Summary
This global meta-analysis synthesised soil pollution data from 1493 regional studies across 796,084 sampling points to map the distribution of seven toxic metals in agricultural soils. The authors identified a previously unrecognised high-risk metal-enriched zone in low-latitude Eurasia and estimated that 14–17% of cropland globally and 0.9–1.4 billion people are affected by toxic metal pollution exceeding safety thresholds, highlighting a significant but spatially heterogeneous threat to food security and public health.
UK applicability
The study's global scope and machine-learning mapping approach may inform UK soil monitoring and food safety policies, though the identified high-risk zone in low-latitude Eurasia suggests UK cropland may experience lower metal pollution pressures.
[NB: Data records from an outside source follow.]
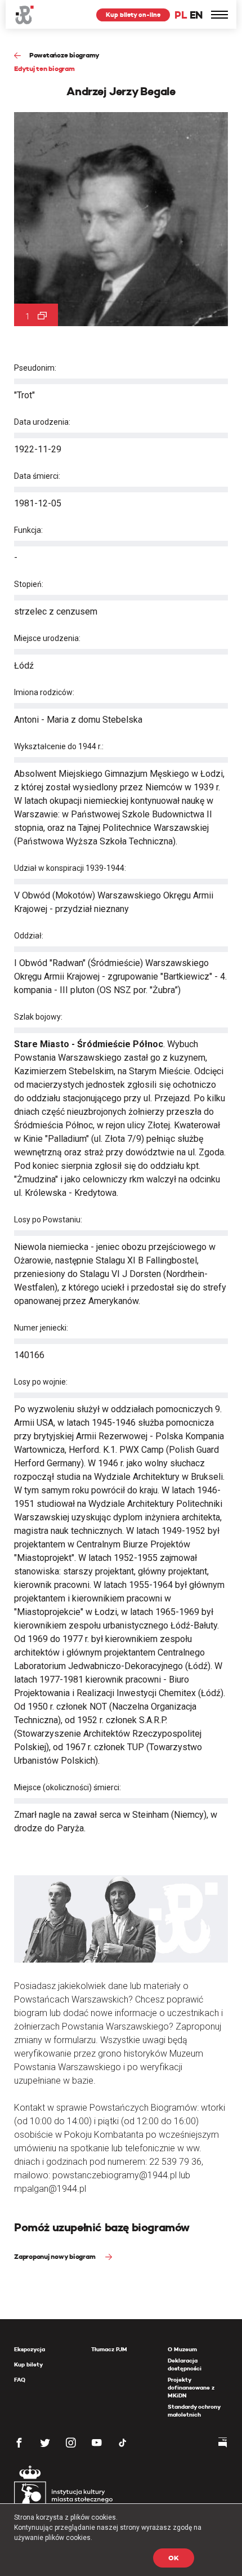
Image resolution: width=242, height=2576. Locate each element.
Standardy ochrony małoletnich (194, 2410)
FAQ (19, 2379)
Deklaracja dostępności (184, 2364)
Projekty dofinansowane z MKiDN (191, 2387)
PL (180, 14)
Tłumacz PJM (109, 2349)
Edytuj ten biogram (44, 68)
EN (196, 14)
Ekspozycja (29, 2349)
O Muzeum (182, 2349)
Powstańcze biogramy (64, 55)
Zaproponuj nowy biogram (55, 2256)
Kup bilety (28, 2364)
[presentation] (8, 1166)
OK (173, 2557)
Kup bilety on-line (133, 15)
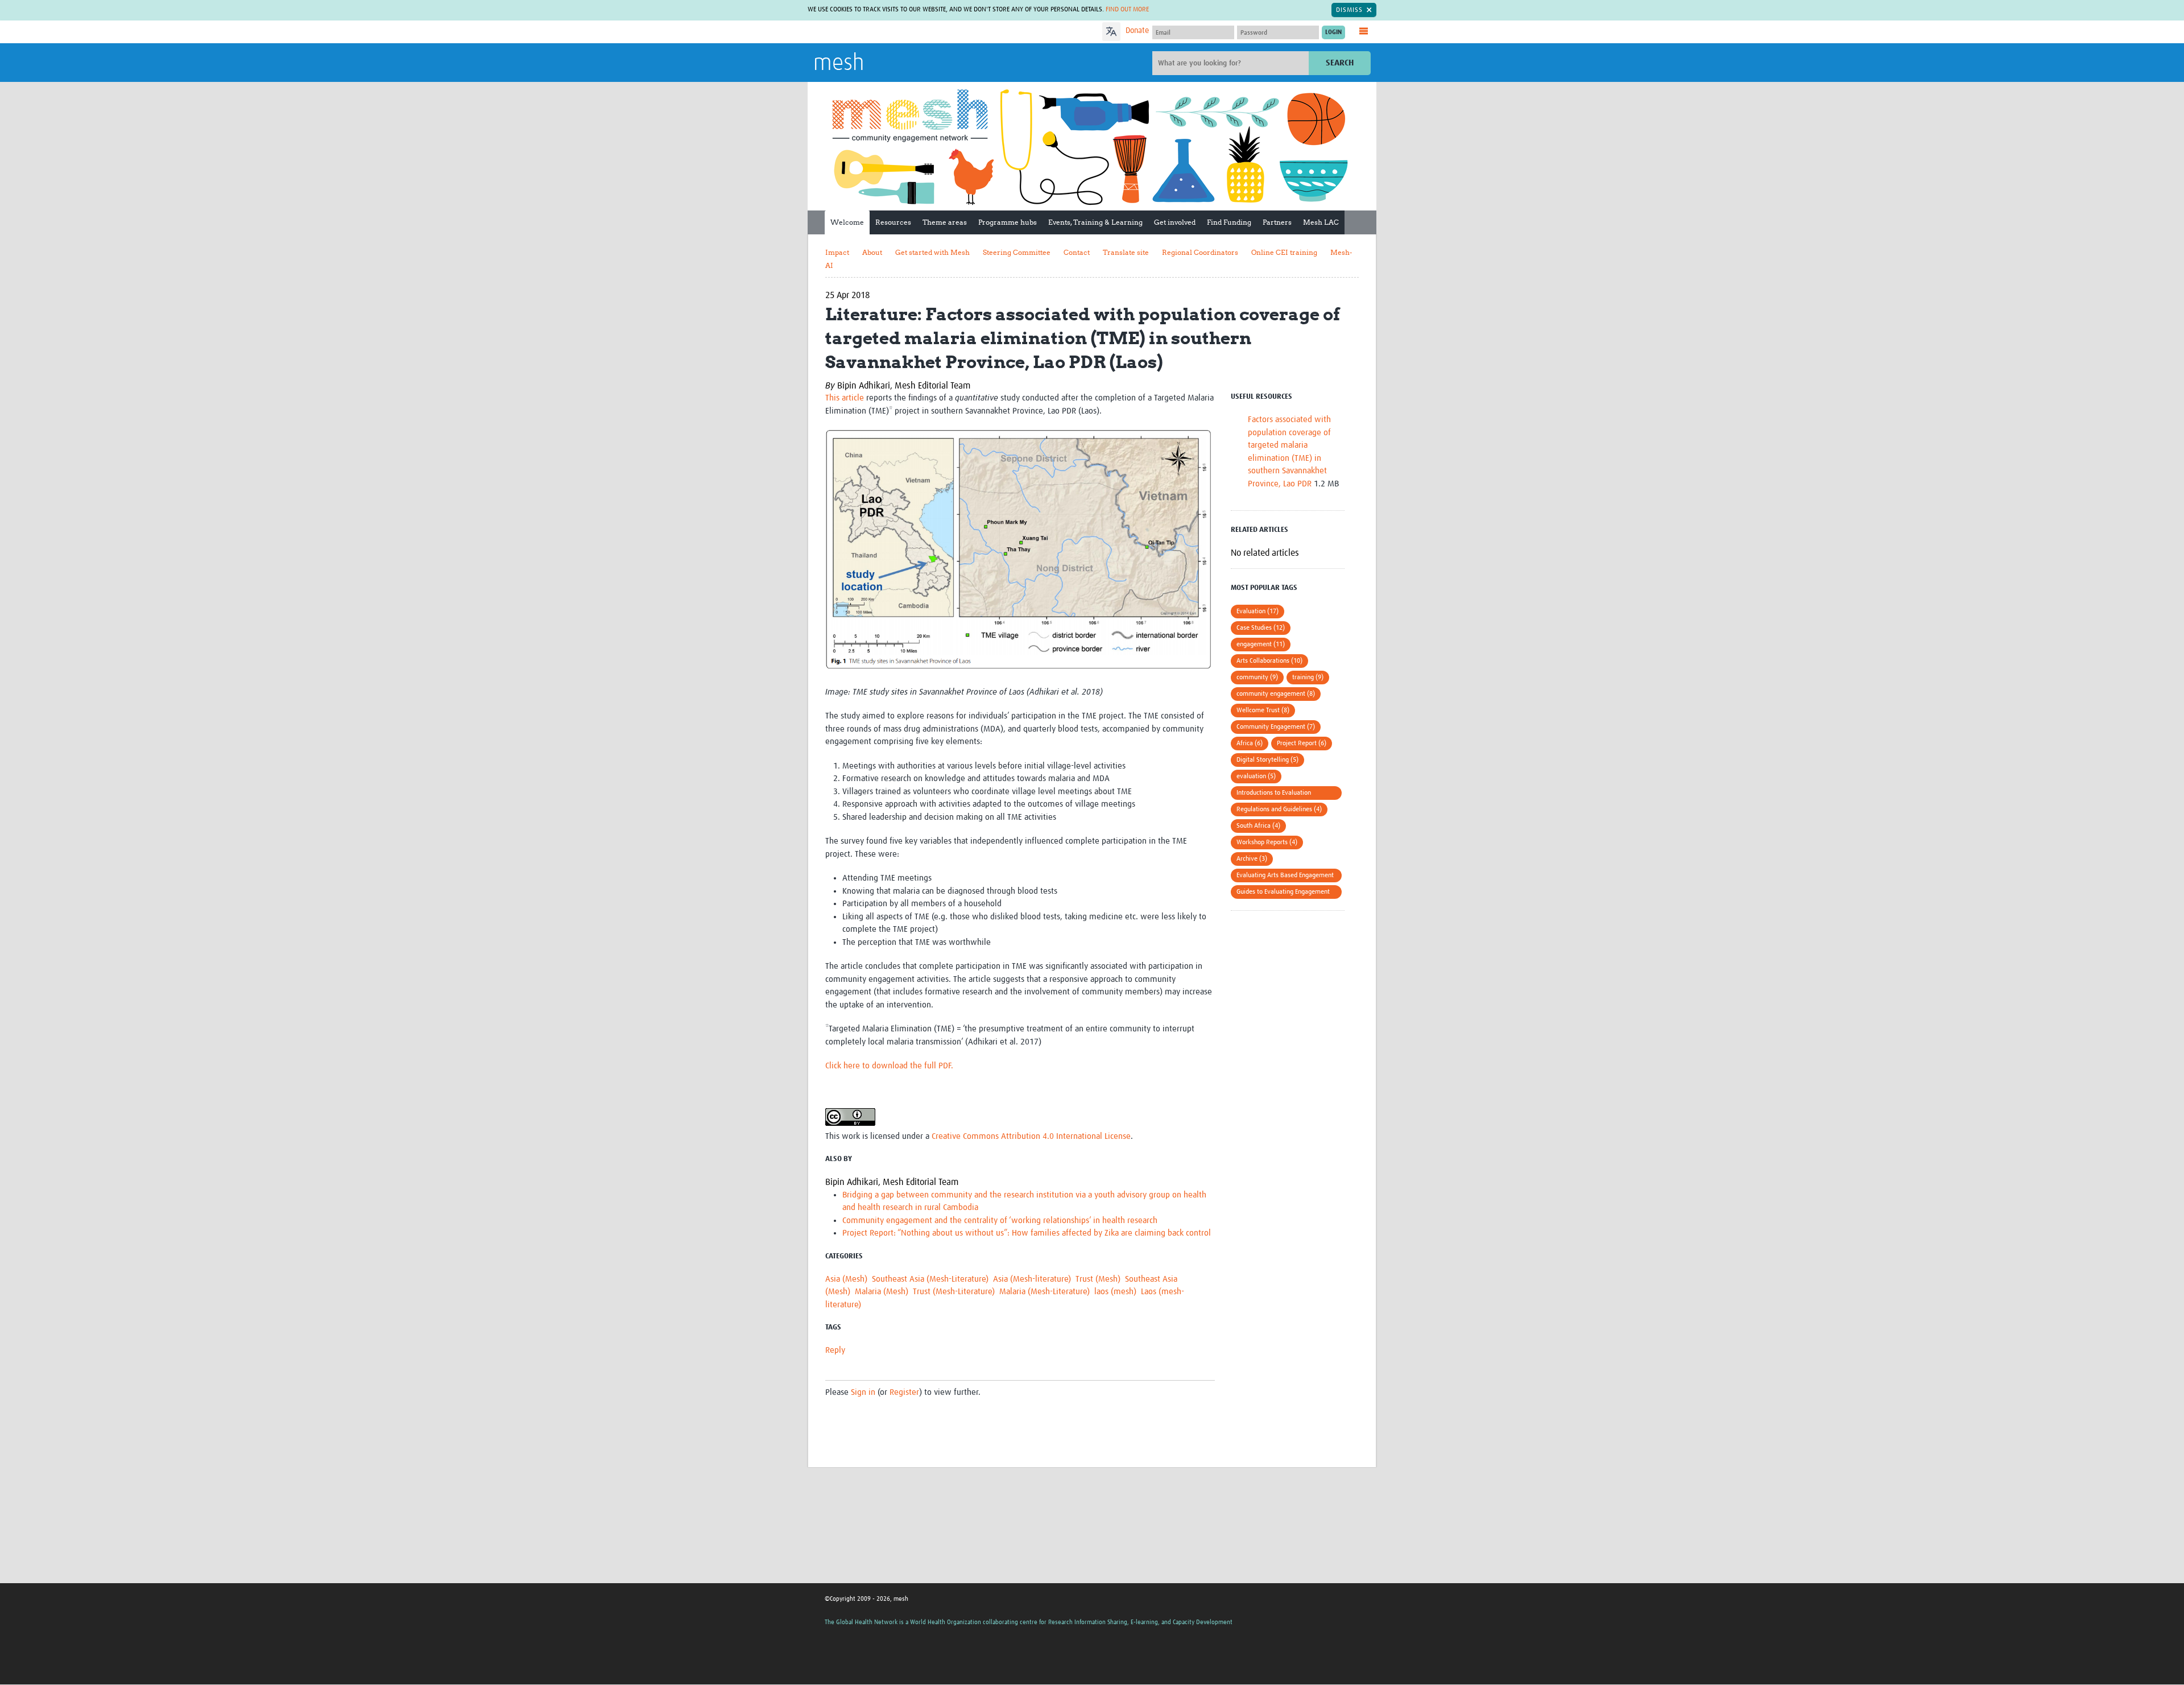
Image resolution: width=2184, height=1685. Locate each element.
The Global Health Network (898, 32)
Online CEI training (1284, 252)
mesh (838, 63)
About (872, 252)
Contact (1077, 252)
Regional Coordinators (1200, 252)
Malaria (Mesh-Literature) (1044, 1291)
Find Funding (1229, 222)
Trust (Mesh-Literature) (954, 1291)
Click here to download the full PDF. (889, 1066)
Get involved (1175, 222)
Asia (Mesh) (846, 1279)
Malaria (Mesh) (881, 1291)
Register (904, 1392)
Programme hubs (1007, 222)
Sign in (863, 1392)
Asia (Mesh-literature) (1032, 1279)
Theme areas (945, 222)
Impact (837, 252)
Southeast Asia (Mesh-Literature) (930, 1279)
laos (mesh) (1115, 1291)
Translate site (1126, 252)
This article (844, 398)
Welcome (847, 222)
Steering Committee (1016, 252)
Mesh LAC (1321, 222)
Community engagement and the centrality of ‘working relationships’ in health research (999, 1220)
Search (1340, 63)
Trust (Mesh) (1098, 1279)
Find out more (1127, 9)
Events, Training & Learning (1095, 222)
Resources (893, 222)
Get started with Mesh (932, 252)
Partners (1277, 222)
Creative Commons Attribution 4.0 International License (1031, 1136)
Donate (1137, 31)
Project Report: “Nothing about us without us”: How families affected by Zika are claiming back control (1026, 1233)
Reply (835, 1350)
However, legacy industrial contamination and regionally elevated baseline metal levels in some UK soils warrant targeted risk assessment and remediation strategies informed by this global baseline.
Key measures
Percentage of global cropland affected by toxic metal pollution; number of people living in high-risk regions; geographic distribution of metal exceedance zones; machine learning-modelled risk maps by metal type
Outcomes reported
The study mapped global soil pollution by seven toxic metals (arsenic, cadmium, cobalt, chromium, copper, nickel, lead) across 796,084 sampling points and identified areas exceeding agricultural and human health thresholds. It quantified the extent of cropland affected and estimated the population living in regions of heightened health and ecological risk.